Non pas du tout. Souvent je trouve ça bizarre comme genre de questions parce en fait ce sont des clichés, comme la question commerciale. Ces débats sont un peu faux. Quand tu écris tu fais tout le temps des choix, tu te dis “tiens est-ce que je mets ça ? Est-ce que je ne mets pas ça ?”. Donc en gros tu te censures tout le temps. Si demain je fais une blague sur des handicapés ou autre, je ne vais pas le mettre dans mes textes parce que je vais trouver ça glauque. À moins qu’il y ait vraiment une raison… Bien sur mes refrains, ça ne va pas être “enculé de ta grand-mère”, même si ça ce n’est rien car si ta chanson marche, les radios vont la passer. Elles auront juste à biper ton mot. C’est une question de contexte
Donc je me censure sur certains trucs. Parfois il y a des trucs de mauvais goût, parfois je vais me dire “ce n’est pas le moment”. Mais je ne me censure pas pour passer à la radio, parce que je m’en fous. De temps en temps je vais peut-être pousser le bouchon un peu trop loin, et de temps en temps être un peu trop gentil, ça dépend de mon humeur. Par exemple je ne parle pas trop de religion dans mes textes, mais ce n’est pas dans un but de marché, c’est dans un but de faire un truc qui me plaît.
Je m’occupais justement de jeunes filles en centre de vacances qui chantaient tout le temps “La Terre est Ronde” qu’elles avaient sur leurs portables.

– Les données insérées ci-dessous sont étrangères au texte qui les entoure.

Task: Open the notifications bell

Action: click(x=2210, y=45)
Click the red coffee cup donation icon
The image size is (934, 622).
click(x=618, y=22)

Ça me fait plaisir car depuis le début j’ai toujours eu envie de faire de la musique qui plaît. Je suis fan des Beatles, de Michael Jackson, de Gainsbourg, comme tout le monde. Je ne me compare pas du tout à eux, mais c’est quand même des gens qui ont fait de la musique populaire mais à leur sauce. Quand t’écoutes du Jacques Brel, t’es obligé de dire que c’est bien alors que c’est de la musique populaire.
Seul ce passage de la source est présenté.